> [DIRECTION]
Write out, word for word, the part of the solution architecture passage starting at "- Planning the" and ending at "is at stake.".

> [PROVIDED PASSAGE]

________________________________________

Most product companies try to build Phase 3 infrastructure on day one. They pay for it from day one. And they spend the next two years debugging complexity they did not need yet.
What a right-fit solution architect actually does for you
There is a version of solution architecture that produces impressive diagrams and complex systems. That is not what a product company at an early or growth stage needs.
What you need is someone who can look at what you are building, understand your user profile and growth trajectory, and design the simplest infrastructure that reliably serves your users today while being genuinely extensible for tomorrow.
Specifically, that person should be doing these things at the start of your project:
- Defining your compute requirements based on actual load estimates, not assumptions. This means understanding how many concurrent users you expect, what each request actually costs in CPU and memory, and right-sizing your instances from that calculation rather than from gut feel.
- Mapping your data transfer flows before you build them. Understanding which parts of your system move data, how much, and to where. Designing to minimise expensive data transfer from the start, including configuring CDN for the content types that benefit from it.
- Building in cost monitoring from day one. AWS Cost Explorer, billing alerts, and tagging resources so you know what each part of your system costs. This sounds boring. It is the difference between a surprise bill and a managed infrastructure.
- Planning the scaling path, not just the launch path. Designing auto-scaling groups, load balancer configurations, and database connections in a way that handles 10x your current traffic without manual intervention at 2 am.
- Recommending the right services, not the most services. Often, the most expensive AWS architectures are the ones with the most services. A good architect knows when a managed service genuinely saves cost and operational burden, and when a simpler approach on a modest instance does the job better and cheaper.
The cost of not doing this
Let us be specific about what is at stake.
Companies that build without proper architecture planning typically spend 40 to 60 percent more on cloud infrastructure than they need to. That is not an exaggeration. That number comes from actual cloud cost optimisation projects where teams go in, audit what is running, and find redundant services, idle capacity, missing CDN configurations, and wrong-sized instances throughout.

________________________________________

Data records

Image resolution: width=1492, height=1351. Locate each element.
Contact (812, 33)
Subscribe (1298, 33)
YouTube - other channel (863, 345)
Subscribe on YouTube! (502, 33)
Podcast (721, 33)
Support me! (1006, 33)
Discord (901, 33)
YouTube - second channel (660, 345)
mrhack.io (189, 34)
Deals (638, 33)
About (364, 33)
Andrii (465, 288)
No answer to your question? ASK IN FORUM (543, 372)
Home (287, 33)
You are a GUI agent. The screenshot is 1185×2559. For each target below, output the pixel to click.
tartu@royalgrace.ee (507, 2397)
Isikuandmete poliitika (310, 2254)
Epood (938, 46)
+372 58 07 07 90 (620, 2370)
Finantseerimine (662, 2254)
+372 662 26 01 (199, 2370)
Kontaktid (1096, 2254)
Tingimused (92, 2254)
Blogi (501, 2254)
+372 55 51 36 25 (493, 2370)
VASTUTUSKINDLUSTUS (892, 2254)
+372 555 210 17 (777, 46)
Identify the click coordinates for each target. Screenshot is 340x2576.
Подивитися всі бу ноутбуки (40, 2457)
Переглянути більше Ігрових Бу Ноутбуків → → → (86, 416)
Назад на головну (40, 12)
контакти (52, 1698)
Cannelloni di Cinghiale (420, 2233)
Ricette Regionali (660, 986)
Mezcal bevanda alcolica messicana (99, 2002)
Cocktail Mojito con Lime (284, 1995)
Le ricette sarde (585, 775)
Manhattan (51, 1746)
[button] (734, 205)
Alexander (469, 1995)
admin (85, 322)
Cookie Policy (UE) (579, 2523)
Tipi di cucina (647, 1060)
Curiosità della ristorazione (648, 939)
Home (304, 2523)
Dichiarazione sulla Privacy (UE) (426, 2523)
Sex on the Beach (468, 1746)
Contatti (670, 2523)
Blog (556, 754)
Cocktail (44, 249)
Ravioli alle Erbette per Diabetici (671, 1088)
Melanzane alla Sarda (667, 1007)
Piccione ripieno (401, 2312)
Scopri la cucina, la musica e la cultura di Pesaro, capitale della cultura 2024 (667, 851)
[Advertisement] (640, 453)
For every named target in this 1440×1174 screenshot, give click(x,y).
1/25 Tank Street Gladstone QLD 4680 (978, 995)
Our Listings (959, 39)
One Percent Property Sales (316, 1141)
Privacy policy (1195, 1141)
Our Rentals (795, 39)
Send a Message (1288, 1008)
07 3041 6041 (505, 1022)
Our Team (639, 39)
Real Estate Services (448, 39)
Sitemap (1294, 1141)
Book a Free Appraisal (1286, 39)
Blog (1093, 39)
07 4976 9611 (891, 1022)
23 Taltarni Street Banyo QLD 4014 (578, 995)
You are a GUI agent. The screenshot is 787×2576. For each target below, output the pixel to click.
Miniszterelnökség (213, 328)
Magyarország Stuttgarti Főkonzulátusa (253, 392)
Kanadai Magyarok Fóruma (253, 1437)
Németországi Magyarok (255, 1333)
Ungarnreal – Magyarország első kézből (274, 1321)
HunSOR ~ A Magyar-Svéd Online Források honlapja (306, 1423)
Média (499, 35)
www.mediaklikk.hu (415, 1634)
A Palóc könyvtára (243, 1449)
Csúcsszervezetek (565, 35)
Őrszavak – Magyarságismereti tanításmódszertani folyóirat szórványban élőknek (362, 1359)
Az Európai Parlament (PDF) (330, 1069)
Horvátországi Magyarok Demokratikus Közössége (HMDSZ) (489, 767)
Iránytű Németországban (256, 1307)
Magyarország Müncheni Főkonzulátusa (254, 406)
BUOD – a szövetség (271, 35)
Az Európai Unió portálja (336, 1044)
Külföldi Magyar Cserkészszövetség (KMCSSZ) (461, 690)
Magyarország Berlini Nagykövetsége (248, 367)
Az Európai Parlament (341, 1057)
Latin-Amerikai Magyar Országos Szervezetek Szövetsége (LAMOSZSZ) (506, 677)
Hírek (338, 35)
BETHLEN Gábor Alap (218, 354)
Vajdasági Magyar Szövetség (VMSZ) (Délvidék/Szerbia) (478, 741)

________________________________________

> [RESPONSE TO THE EXERCISE]
- Planning the scaling path, not just the launch path. Designing auto-scaling groups, load balancer configurations, and database connections in a way that handles 10x your current traffic without manual intervention at 2 am.
- Recommending the right services, not the most services. Often, the most expensive AWS architectures are the ones with the most services. A good architect knows when a managed service genuinely saves cost and operational burden, and when a simpler approach on a modest instance does the job better and cheaper.
The cost of not doing this
Let us be specific about what is at stake.